02 — Data Science
Practical analytical reasoning from data: framing problems, understanding data, transforming it, and communicating findings. Answers: how do we understand data well enough to make sound modelling decisions?
Guiding question: What does the data tell us, and how do we prepare it for sound modelling?
This layer does NOT cover: mathematical derivations (→ 01_foundations), specific model families and training objectives (→ 03_modeling), production data pipelines (→ 05_ml_engineering), or business deployment decisions (→ 06_applications).
Sublayers
01 — Problem Framing
Translating a real-world task into a well-specified ML problem: output types, loss choice, baselines, and success criteria.
02 — Data Representation
How data is structured, encoded, and typed — tabular, text, image, and graph representations; schema design and data contracts.
03 — Exploratory Data Analysis
Univariate and bivariate analysis, missing value diagnosis, class imbalance, outlier detection, and distribution shape.
04 — Feature Engineering
Constructing new input features from raw data: numeric transforms, temporal encoding, categorical aggregates, target encoding, and leakage prevention.
05 — Experimentation and Validation
Data preprocessing pipelines, data validation (schema checks, drift tests, PSI), and experiment integrity.

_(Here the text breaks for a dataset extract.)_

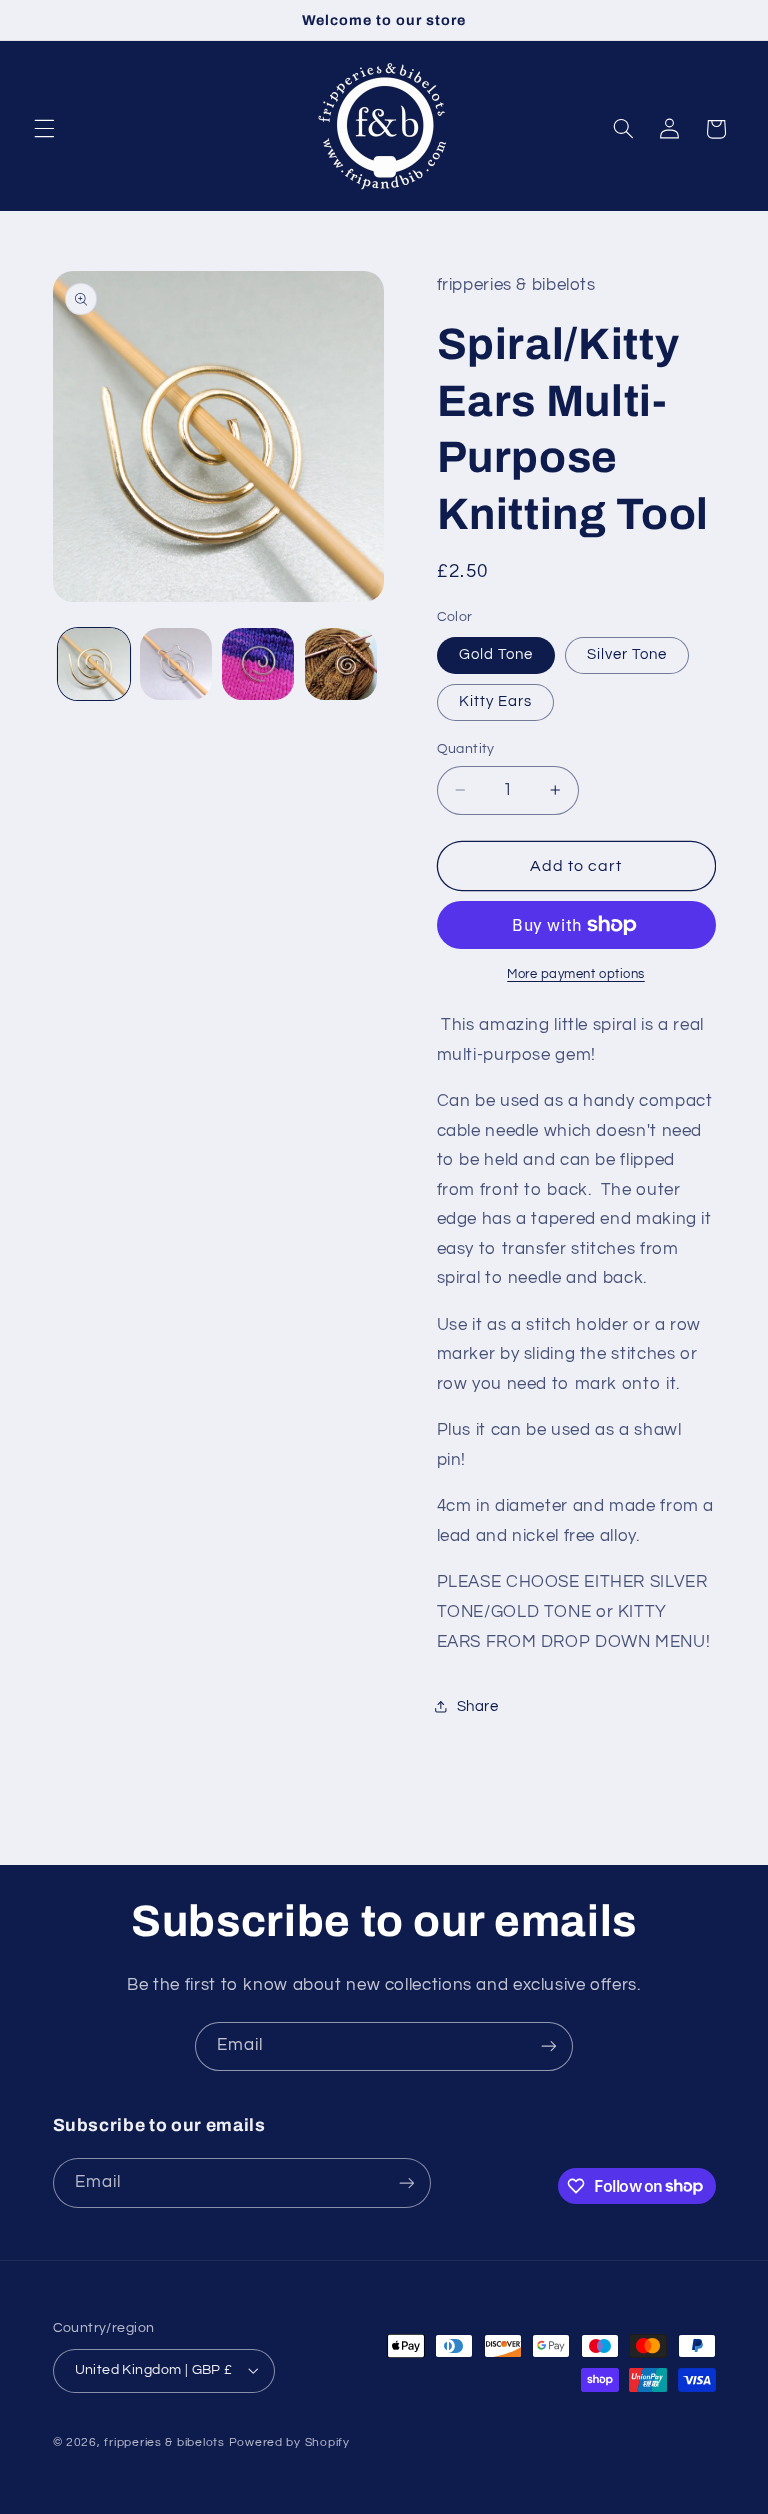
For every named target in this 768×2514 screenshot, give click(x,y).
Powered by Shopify (289, 2442)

06 — Interpretability and Communication
Model interpretability taxonomy, fairness metrics, and communicating analytical results to stakeholders.
07 — Decision Analysis and Business Metrics
Translating model outputs into business decisions: expected value, cost-benefit analysis, decision thresholds, and metric alignment.
Relationship to Other Layers
- ← 01 Foundations: probability, statistics, and linear algebra underpin every technique in this layer.
- → 03 Modeling: data prepared here feeds into model training and evaluation there.
- → 05 ML Engineering: production versions of data pipelines, feature stores, and validation gating live there.